This acoustic version was published in Physical Review in 1971[1] and held the world record for this limit, until it was eclipsed by an Italian group who redid the experiment in 2012 by spending 200,000 times more money than we did, having borrowed equipment and supplies from the then-rich stores of surplus gear in MIT’s Research Lab of Electronics. My total expenditure was less than $4.00, for two crystal microphones procured at the local RadioShack.

For my graduate work I was in the thick of the first suite of graduate students devoted to molecular microscopy and watched John attract collaborators from medical schools and electron microscopy aficionados to enrich the collaboration. My graduate work resulted in a working prototype of his idea for a molecular microscope that imaged water molecules evaporating or stimulated from surfaces.

Dylla and King in MIT's Molecular  Beam LabBy the time I left MIT for a post-doc at Princeton in 1975, my graduate experience had taught me how to design, build, operate, and model the data from crude to more sophisticated working instruments built from scratch. My microscope went through at least three improved versions before I was granted my PhD. Five years after leaving MIT, I was able to really complete the aspiration of my original PhD thesis project: imaging individual biological cells. At Princeton I joined a fellow MIT student, Sam Cohen, and we amassed a suite of state-of-the-art surface analysis equipment for Princeton’s magnetic fusion program. With this more sophisticated equipment and a persistence drilled into all King students, John and I garnered an article in Nature,[2] which showed images of my own red blood cells.

◆ ENTRIES SHOWN:
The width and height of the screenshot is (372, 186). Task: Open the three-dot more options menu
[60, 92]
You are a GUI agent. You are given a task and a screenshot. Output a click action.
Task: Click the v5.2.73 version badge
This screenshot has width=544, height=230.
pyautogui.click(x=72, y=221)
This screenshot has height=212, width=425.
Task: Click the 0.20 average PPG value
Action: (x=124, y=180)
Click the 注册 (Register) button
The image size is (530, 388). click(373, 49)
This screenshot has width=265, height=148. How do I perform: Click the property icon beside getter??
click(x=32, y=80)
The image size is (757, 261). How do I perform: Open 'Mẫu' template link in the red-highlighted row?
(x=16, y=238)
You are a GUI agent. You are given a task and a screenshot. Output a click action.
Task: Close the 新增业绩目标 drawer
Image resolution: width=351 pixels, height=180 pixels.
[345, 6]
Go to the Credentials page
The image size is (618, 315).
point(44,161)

==

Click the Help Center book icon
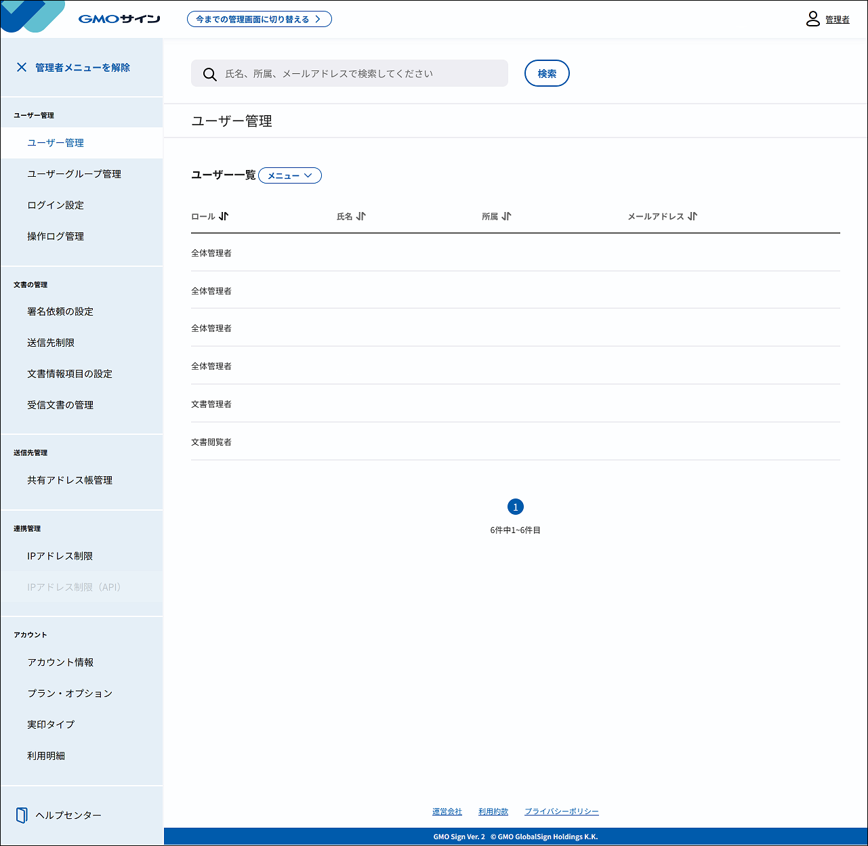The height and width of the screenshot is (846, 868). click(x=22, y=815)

◆ AIM OF THE EXERCISE: Continue the account of graduate research in MIT's Molecular Beam Lab, picking up after its final sentence.

◆ RESPONSE TO THE EXERCISE:
My most vivid memories of John remain from the frequent group lunches in MIT’s Walker Memorial cafeteria, attended by most of the graduate students and several undergraduates, where John would hold court. The topics would range from discussions of our late-night adventures in the lab; to John’s stories of his adventures as a kid in New England who could outsmart the local power providers when he needed a little more juice for his basement experiments; to why even the basic physics of the lifetime of a conventional electromagnetic relay is rich in science. Our conversations about science and engineering were far ranging, but on the rare occasion that some obscure effect didn’t interest John, we heard this famous line which his students had engraved on a plaque for his office:

You can’t expect me to explain every cruddy little phenomenon.”

I have never met another person like John, and my entire scientific career was enriched and made possible by John’s friendship and mentorship.

I end this tribute with John’s last rule for life in science:

Don’t be so impressed with the big weenies—wherever they show up—in science, academia, or government.

John was the opposite of the trumped-up personality, who is often too self-confident and ego drenched for their own good. He was genuine, dedicated to trying to help you understand the world around you—especially with respect to physicsbut also with life in general. He cared about you as a person, your family, the books you read or should be reading, the food or wine that you should sample, and he didn’t ignore anything that life could teach you. I owe almost everything in my training and behavior as a scientist to sharing many of my formative years with John King.

I was very fortunate to have such a mentor. Even though I have always learned from colleagues in my environment, John King’s influence on me will be unreplaceable.

To learn more, you can tap into history from the source. Read the oral history interview of John King conducted by George Zimmerman in 2009 through AIP’s Niels Bohr Library and Archives.

[1] H.F. Dylla and J.G. King, Phys. Rev., A7 (1973) 1224.

[2] H.F. Dylla and J.G. King, Nature, 291 (1981) 401.